SCOL Project: Distributions, Chemistry and Impact Delivery of Organics During Planet Formation
The solar system assembled from dust and gas in the solar nebula. The initial planet compositions, including hydrospheres and atmospheres, were set by the composition of gas and dust where the planets formed. These initial compositions were then modified in the first few 100 million years by heavy bombardment of asteroid and cometlike objects. In the case of Earth, this bombardment may have delivered key organic material, enabling its origins-of-life chemistry. To obtain a complete view of the chemistry of the young Earth, we need thus to understand the organic chemistry across the solar nebula, from Earth to asteroid and comet-forming nebular regions. Through our research, we constrain the chemical environment within which the Earth and the solar system assembled and explore how our chemical origins compare to those of the myriad exoplanets that are now known to exist.

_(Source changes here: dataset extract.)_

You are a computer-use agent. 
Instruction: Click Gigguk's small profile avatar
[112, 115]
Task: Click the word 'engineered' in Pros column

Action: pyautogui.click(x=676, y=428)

In particular, we propose to investigate the distribution and evolution of organic material in the solar nebula and solar nebula analogues and to what extent this material is delivered to young planets through impacts. Through astronomical observations, we will characterize the chemistry in analogues to the solar nebula, constraining the distributions of abundant volatiles and organic molecules at the different stages of planet formation. These observations will be used both to reconstruct the solar nebula chemistry and to evaluate how our chemical origin compares with the chemical environment where extrasolar planets are currently assembling. The observations will be complemented with laboratory experiments and models to explore the growth of organic complexity and the overall chemical evolution in these extreme environments. Finally, we will model the survival and further chemistry of prebiotically interesting molecules during impacts.

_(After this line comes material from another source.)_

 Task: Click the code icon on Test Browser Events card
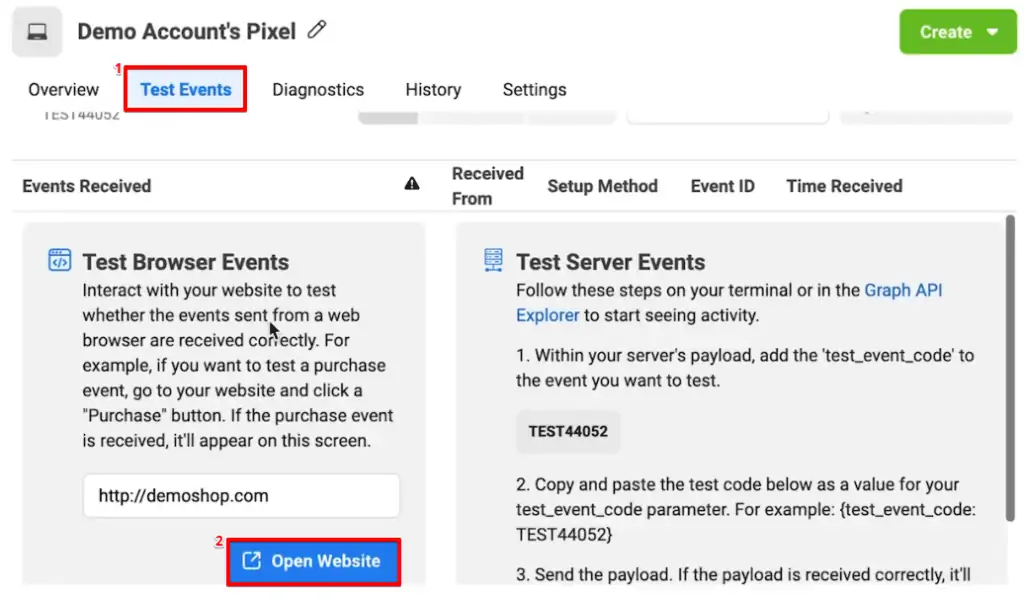point(61,259)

Karin Öberg is professor of astronomy at Harvard University. Her specialty is astrochemistry, and her research aims to uncover how chemical processes affect the outcome of planet formation, especially the chemical habitability of nascent planets. Her research group approaches this question through laboratory experiments, simulating the exotic chemistry that gives rise to chemical complexity in space, through astrochemical modeling, and through astronomical observations of molecules in planet-forming disks around young stars.
Öberg left Sweden in 2001 to attend the California Institute of Technology; she graduated with a B.Sc. in chemistry in 2005. Four years later she obtained a Ph.D. in astronomy, with a thesis focused on laboratory astrochemistry. In 2009 she moved to the Harvard-Smithsonian Center for Astrophysics with a Hubble fellowship, focusing on millimeter observations of protoplanetary disks, and left in 2012 to join the University of Virginia chemistry department. In 2013 she returned to Harvard as an assistant professor in astronomy, was named the Thomas D. Cabot Associate Professor in Astronomy in 2016, and was promoted to full professor in 2017. Her research in astrochemistry has been recognized with a Sloan fellowship, a Packard fellowship and the Newton Lacy Pierce Prize in Astronomy.